This has nothing to do with some difference between "inside" and "outside" pressure. That is not a thing. It is of course not true that hot air has a low "inside" pressure but a high "outside" pressure. And I don't think Brilliant's answer was intended to suggest that these were different concepts. But, to the extent that it did, it's misleading.
It is easy to explain why you can't just look at the ideal gas law and say "high pressure implies higher temperature". If the air were an ideal gas (and it is probably close enough for this purpose), we'd have
$$P = \frac{nRT}{V}.$$
Note that $n/V$ is proportional to the density of the gas. So if the density of a gas is constant, $P$ is proportional to $T$. But if it is not constant, that relationship does not hold. And there is no reason for the density to be constant in the atmosphere. So that line of reasoning is not helpful.
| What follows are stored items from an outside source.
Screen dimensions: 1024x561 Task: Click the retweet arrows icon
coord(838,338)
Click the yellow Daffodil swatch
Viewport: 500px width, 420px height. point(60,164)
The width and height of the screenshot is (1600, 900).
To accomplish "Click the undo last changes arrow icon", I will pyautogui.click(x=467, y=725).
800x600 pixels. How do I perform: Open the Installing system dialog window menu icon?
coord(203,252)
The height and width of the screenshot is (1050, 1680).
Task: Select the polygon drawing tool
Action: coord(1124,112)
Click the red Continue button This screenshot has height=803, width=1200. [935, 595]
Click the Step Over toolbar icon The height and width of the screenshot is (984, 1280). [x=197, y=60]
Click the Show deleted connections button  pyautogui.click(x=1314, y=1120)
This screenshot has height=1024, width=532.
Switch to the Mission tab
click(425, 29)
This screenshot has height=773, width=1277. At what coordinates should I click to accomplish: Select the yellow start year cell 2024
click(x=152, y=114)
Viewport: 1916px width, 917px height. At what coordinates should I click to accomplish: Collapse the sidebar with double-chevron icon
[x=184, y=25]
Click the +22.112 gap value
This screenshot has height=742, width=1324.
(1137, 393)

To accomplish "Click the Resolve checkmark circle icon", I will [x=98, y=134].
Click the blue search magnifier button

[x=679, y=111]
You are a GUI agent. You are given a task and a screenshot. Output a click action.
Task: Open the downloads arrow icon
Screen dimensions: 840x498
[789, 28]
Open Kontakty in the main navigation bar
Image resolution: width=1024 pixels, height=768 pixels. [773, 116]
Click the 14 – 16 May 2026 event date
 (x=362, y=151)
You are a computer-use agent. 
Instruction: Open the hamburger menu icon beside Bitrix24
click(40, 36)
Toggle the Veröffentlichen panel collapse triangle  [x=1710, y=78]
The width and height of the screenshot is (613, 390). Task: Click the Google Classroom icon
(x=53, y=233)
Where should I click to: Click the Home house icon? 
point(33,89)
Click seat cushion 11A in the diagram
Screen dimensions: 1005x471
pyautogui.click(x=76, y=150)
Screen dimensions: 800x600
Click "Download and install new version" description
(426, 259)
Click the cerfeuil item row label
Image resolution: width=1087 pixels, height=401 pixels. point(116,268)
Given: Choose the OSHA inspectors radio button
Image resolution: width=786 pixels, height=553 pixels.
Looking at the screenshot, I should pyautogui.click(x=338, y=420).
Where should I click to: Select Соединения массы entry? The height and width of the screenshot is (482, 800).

However, Brilliant's explanation is also unhelpful. It says that the pressure is determined by the amount of atmosphere overhead. It is of course true that the pressure of a static air column is exactly enough to support its weight. However, this does not explain why hot systems would have lower pressure than cold systems. After all, why shouldn't hot systems have the same amount of air in the air column as cold systems? Even if hot air is less dense, the air column could simply be taller -- there is no ceiling at the top of the atmosphere. In fact, the air column is taller in hot regions. For example, the 500 mb altitude is more than 1000 m higher at the equator than it is at the poles.
The reality is that atmospheric pressure is far more complex than "hot low, cold high" (or the reverse), and such a rule of thumb is much more wrong than it is right.